病院って怖い。でも病院ってあたたかい。
そう思えたらばんざい。
検査って怖いですよね、私もずっと怖かったです。婦人科の開脚台になんて乗れるもんか!とずっと思っていました。
でも、病院にいって、たくさんの医療従事者の方とお話して、みなさんが、医者や看護師である以前に、ひとりの「人」であることに改めて気づかされ、何度も涙しました。
いろんな方がいます。諏訪野さんのような方々ばかりではありません。それは事実でしょう。でも、家族以上に親身に寄り添ってくださる方もおられます。(諏訪野さんは現役の整形外科医)
私の主治医は、患者さんがなくなると、一日中ぐったりと暗いオーラを纏っています。それでも日々、オペをして、誰かを助けようと奔走しています。そんな先生の想いを受けて、私は、「生きなきゃ」と思うことができました。

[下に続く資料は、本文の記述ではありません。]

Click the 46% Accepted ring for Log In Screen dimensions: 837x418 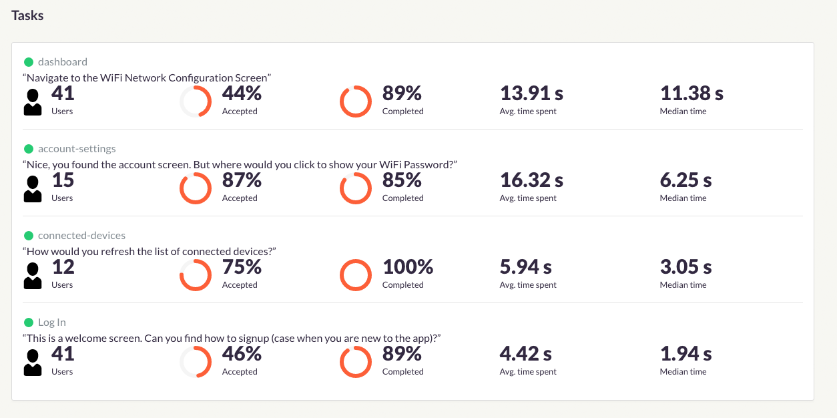tap(196, 362)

ちょっと大げさな話にまで波及しかけていますが……、ごめんなさい。
「未病」とは、「発病には至らないものの健康な状態から離れつつある状態」を指しています。
自覚症状はなくても検査で異常がみられる場合と、自覚症状があっても検査では異常がない場合に大別されます。
異常を感じている――これはおそらくすでになにかあるんです。ただ見つからない、だけ。はっきりしないだけ。
今現在治療をしていない人でも、おそらく全員が、「患者」予備軍であることは間違いありません。
いつかくるかもしれないその日のために、
もしくは今まさに、その渦中にある方に、
「患者」と「未患者」に贈る、現役医師からの愛のバイブル。
痛みを取り除いてあげたい、
不安を取り除いてあげたい、
という諏訪野さんの想いがドーンと詰まっています。
宝物です。
日々さまざまな話題が取り沙汰され、混乱を巻き起こす医療。そこにつきまとう誤解を解き、いざというときの活用を説く、医療関係者が綴る解説と意見の「一助」!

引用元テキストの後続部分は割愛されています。